++++ Extract to read ++++
This book investigates the transnational dimensions of European cultural memory and how it contributes to the construction of new non-, supra, and post-national, but also national, memory narratives. The volume considers how these narratives circulate not only within Europe, but also through global interactions with other locations. 


The Changing Place of Europe in Global Memory Cultures responds to recent academic calls to break with methodological nationalism in memory studies. Taking European memory as a case study, the book offers new empirical and theoretical insights into the transnational dimensions of cultural memory, without losing sight of the continued relevance of the nation. The articles critically examine the ways in which various individuals, organizations, institutions, and works of art are mobilizing future-oriented memories of Europe to construct new memory narratives. Taking into account the heterogeneity and transnational locations of commemorative groups, the multidirectionality of acts of remembrance, and a variety of commemorative media such as museums, film, photography, and literature, the volume not only investigates how memory discourses circulate within Europe, but also how they are being transferred, translated, or transformed through global interactions beyond the European continent.
++++ Dataset section ++++
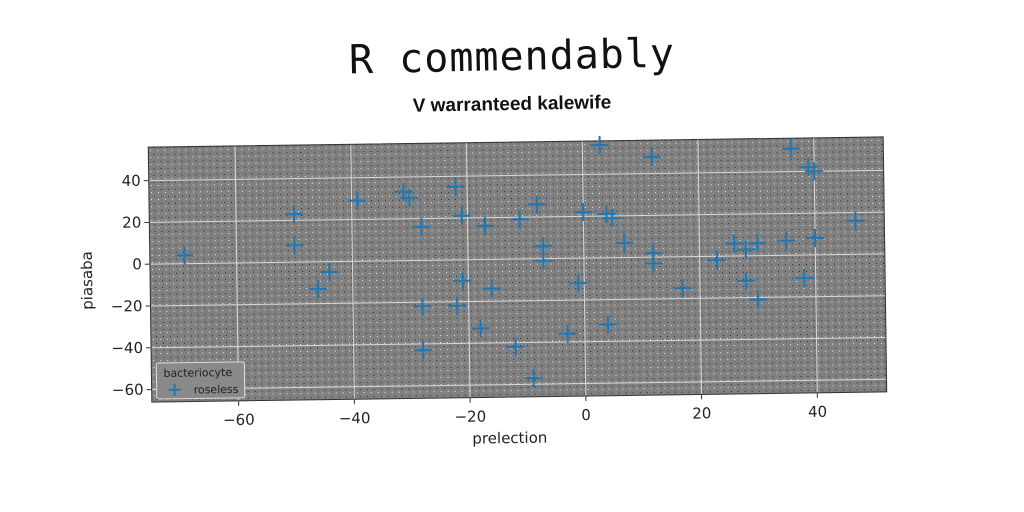 The width and height of the screenshot is (1024, 512). Describe the element at coordinates (127, 348) in the screenshot. I see `y-tick-label: −40` at that location.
++++
▶ **Exercise set**:
(1) In the book description, what academic calls does the volume respond to?
(2) Decide whether each statement agrees with the book description, answering yes or no and quoting the deciding words: (a) The book uses European memory as a case study. (b) The book treats the nation as no longer relevant. (c) Film and literature are among the commemorative media the volume considers.
(3) Output the stretch of the book description from "This book investigates" through "with other locations.", word for word.

▶ **Exercise solutions**:
(1) Calls to break with methodological nationalism in memory studies.

(2)
(a) Yes: "Taking European memory as a case study"
(b) No: "without losing sight of the continued relevance of the nation"
(c) Yes: "a variety of commemorative media such as museums, film, photography, and literature"

(3)
This book investigates the transnational dimensions of European cultural memory and how it contributes to the construction of new non-, supra, and post-national, but also national, memory narratives. The volume considers how these narratives circulate not only within Europe, but also through global interactions with other locations.